Y en tercer lugar, y juzgando por este brevísimo libro, Nalkowska, hasta ahora una absoluta desconocida para mí, no era solo una narradora extraordinaria, sino también una reportera de primer orden.


Las ocho historias que componen el libro se leen en apenas un par de horas, suficiente para lanzarnos de lleno a la abyección más absoluta a que se ha rebajado el ser humano. Nalkowska, aparte de interrogar a los "doctores" mencionados arriba, habla con víctimas de los campos de exterminio, así como con testigos de las atrocidades que, desde la relativa protección que les brindaba su condición de no judíos, poco o nada pudieron hacer para evitarlas.

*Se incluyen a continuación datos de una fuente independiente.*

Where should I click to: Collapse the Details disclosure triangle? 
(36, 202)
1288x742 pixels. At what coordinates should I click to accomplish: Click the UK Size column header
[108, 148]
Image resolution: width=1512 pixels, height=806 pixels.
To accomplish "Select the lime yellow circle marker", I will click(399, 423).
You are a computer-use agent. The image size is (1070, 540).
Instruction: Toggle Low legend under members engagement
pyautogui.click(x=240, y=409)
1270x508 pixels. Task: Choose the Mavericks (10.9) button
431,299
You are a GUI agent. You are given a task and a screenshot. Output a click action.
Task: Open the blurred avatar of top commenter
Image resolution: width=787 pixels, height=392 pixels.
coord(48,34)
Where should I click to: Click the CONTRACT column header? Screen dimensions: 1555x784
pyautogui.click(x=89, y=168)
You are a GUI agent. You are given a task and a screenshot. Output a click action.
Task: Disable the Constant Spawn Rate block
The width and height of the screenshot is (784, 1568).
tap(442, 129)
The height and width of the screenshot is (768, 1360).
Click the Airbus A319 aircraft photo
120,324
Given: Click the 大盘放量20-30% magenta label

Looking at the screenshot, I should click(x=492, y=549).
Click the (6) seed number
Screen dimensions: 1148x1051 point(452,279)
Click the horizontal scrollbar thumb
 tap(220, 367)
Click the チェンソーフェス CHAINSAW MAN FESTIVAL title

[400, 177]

A diferencia de Claude Lanzmann en Shoa, Nalkowska prefiere no hurgar en las heridas. Allí donde el cineasta francés veía una injustificable pasividad del pueblo polaco frente al sufrimiento judío, nuestra autora, como es natural, ve las cosas desde dentro. Ello no significa que se tape los ojos: allí donde hay judíos, hay antisemitas, también en Polonia.

... Si los alemanes pierden la guerra, los judíos nos matan a todos... ¿Usted no lo cree? Pero si hasta los mismos alemanes lo dicen. Y también lo ha dicho la radio.

... dice "La mujer del cementerio", uno de los relatos más "suaves" del libro. El resto de historias (o breves crónicas, como habría que llamarlas; este libro, por si no ha quedado claro, pertenece más bien al género periodístico, y de hecho dicen algunos que revolucionó el reportaje literario) tiene aire de viñetas, son de factura impecable en su sencillez, frialdad y crudeza, nos proporcionan valiosísimos testimonios a nuestro siempre insuficiente conocimiento del holocausto, y constituyen, dentro del horror constante que describen, un ejemplo de contención por parte de la autora. Difícil de olvidar es "Junto a la vía del tren". Una mujer consigue escapar de un tren en marcha en el que iba deportada a una muerte segura. Queda malherida junto a la vía. La gente, soldados alemanes y campesinos polacos, la ven, la miran, alguno se acerca a hablarle. Pasan las horas. 
La vida en los campos de exterminio, en el gueto, o en los días posteriores al fin de la guerra son descritas con maestría y desde la distancia emocional. Nalkowska da voz a sus interlocutores y, en gran medida, se abstiene de intervenir. 

El mercado del gueto de Varsovia

-Un día, era martes, del tercer camión que llegó de Chelmno descargaron los cuerpos de mi mujer y mis hijos: el niño tenía siete años y la niña, cuatro. Entonces me tendí sobre el cuerpo de mi mujer y les dije que me dispararan. No quisieron dispararme. Un alemán dijo: 'El hombre es fuerte, todavía puede trabajar.' Y se puso a pegarme con un palo hasta que me levanté.

En resumen, un libro excelente sobre una de las mayores vergüenzas de la humanidad, y al que, en este caso, se le agradece la brevedad.